[Extracted entries — start]
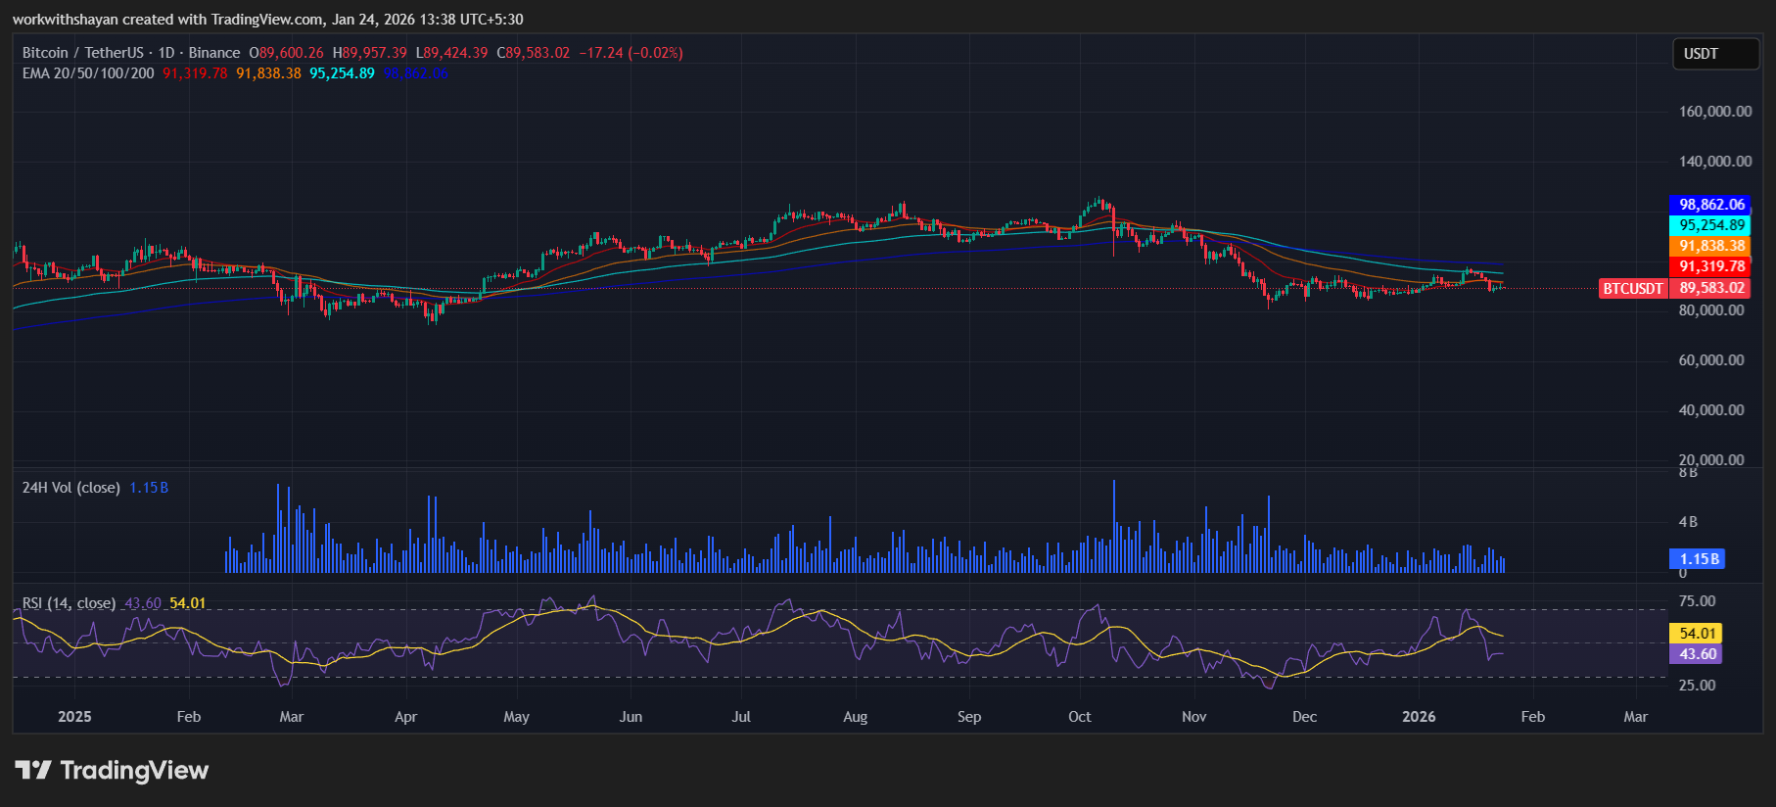Viewport: 1776px width, 807px height.
Task: Click the purple 43.60 RSI axis label
Action: (1698, 654)
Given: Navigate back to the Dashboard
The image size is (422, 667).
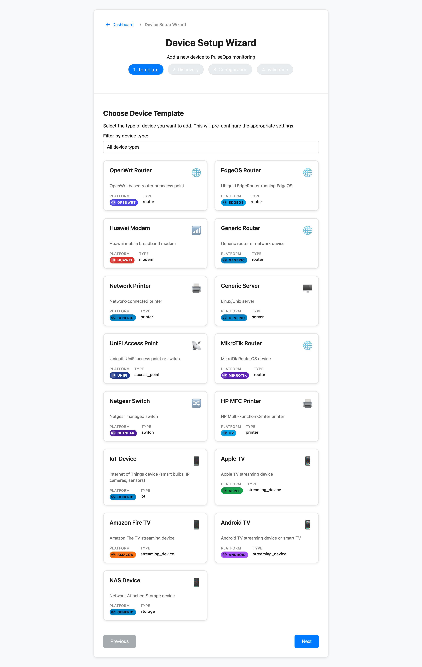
[Extracted entries — finish]
** Activity **
In the records above, find the line containing "Given: Navigate back to the Dashboard". Reproduce it and every line after it through the last line, omitting pictures.

** Output for this exercise **
Given: Navigate back to the Dashboard
The image size is (422, 667).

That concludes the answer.